Seguía trotando, los charcos con lodo eran cada vez más grandes y profundos. Procuraba evitar algunos mientras que otros los pisaba con fuerza. El olor es embriagante; la tierra mojada, los cultivos de maíz y alfalfa, y el agua del río cantando al lado de nosotros. Fue justo el olor a tierra, lo que me transportó varios años atrás, un par de años después de aquella carrera con Spencer. Estábamos entrenando en Ciudad Universitaria y era, como ahora, temporada de lluvia. El cielo estaba muy cargado, la lluvia era inminente. Comenzábamos a entrenar a las cuatro de la tarde; siempre iniciábamos con un trote de calentamiento previo antes de los estiramientos musculares de rigor. Dadas las condiciones del tiempo, Irma, mi entrenadora, dio a todos la opción de entrenar en le bodega; en lugar de entrenar en la pista, podíamos hacer ejercicios de fortalecimiento utilizando los colchones y demás equipo. Yo no dejaría pasar la oportunidad de sentirme vivo, como tantas veces, corriendo bajo la lluvia. Le pedí a Irma mi entrenamiento de pista para ese día: me asignó repeticiones de cuatrocientos metros; creo que dieciséis, con descanso de dos minutos entre cada una. Una vez más, a gozar y sentirme en comunión con el mundo. Sobre la pista de tartán sentía como mis pasos penetraban los charcos que se formaban al tiempo que las gruesas gotas golpeaban mi cuerpo. Después de pocos minutos, la playera me estorbaba; me la quité. Me quedé únicamente con short, calcetas y tenis; de buena gana me habría quitado toda la ropa (no lo hice porque estimaba mucho a mis compañeros de equipo, ¿qué necesidad tenían ellos de contemplar mis miserias?). Al igual que cuando lo hacía con mi bebé en el parque y en las múltiples ocasiones en que he corrido bajo la lluvia, la sensación de comunión con el gran jefe y con la naturaleza es maravillosa. Aquella vez en la pista pude contemplar el vapor que expedía mi cuerpo al ser enfriado por el agua.

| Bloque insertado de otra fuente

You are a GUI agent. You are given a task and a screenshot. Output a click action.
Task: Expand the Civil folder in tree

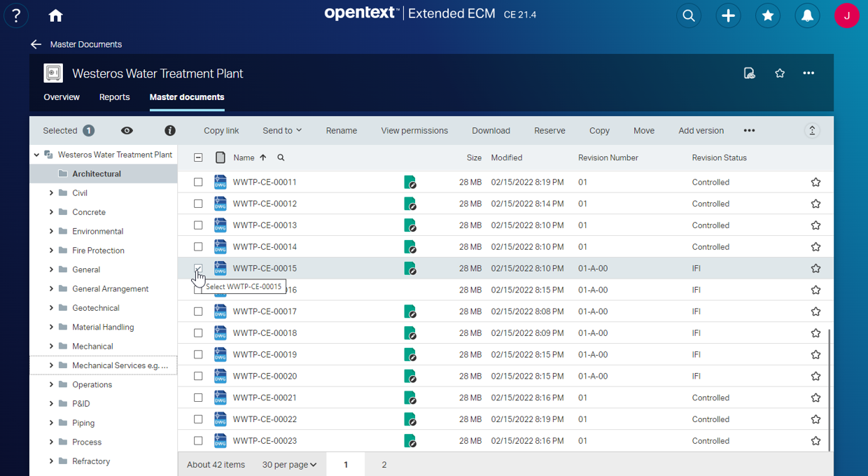coord(51,193)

Muchos otros recuerdos se traslapaban en mi mente mientras recorría los campos: la vez que, también en Ciudad Universitaria, trotábamos en el Jardín Botánico y un rayo cayó a pocos metros de donde pasábamos Fátima, Carballo, Pepe Piña y yo. Recuerdo también que en 2006, en la pista del Sope, en el bosque de Chapultepec, mientras entrenaba para el maratón de la Ciudad de México, bajo la torrencial precipitación me quité la playera y seguí mi entrenamiento, para vergüenza de la Pequeña. Ya instalado en San Juan, muchas veces he corrido de esa forma en el cerro de la Venta, en el parque de los Guzmán o en cualquier calle. De esta forma, aprovecho la temporada de lluvia para recordar que, en efecto, pertenezco a este mundo y conservo un fuerte vínculo con Dios y la naturaleza.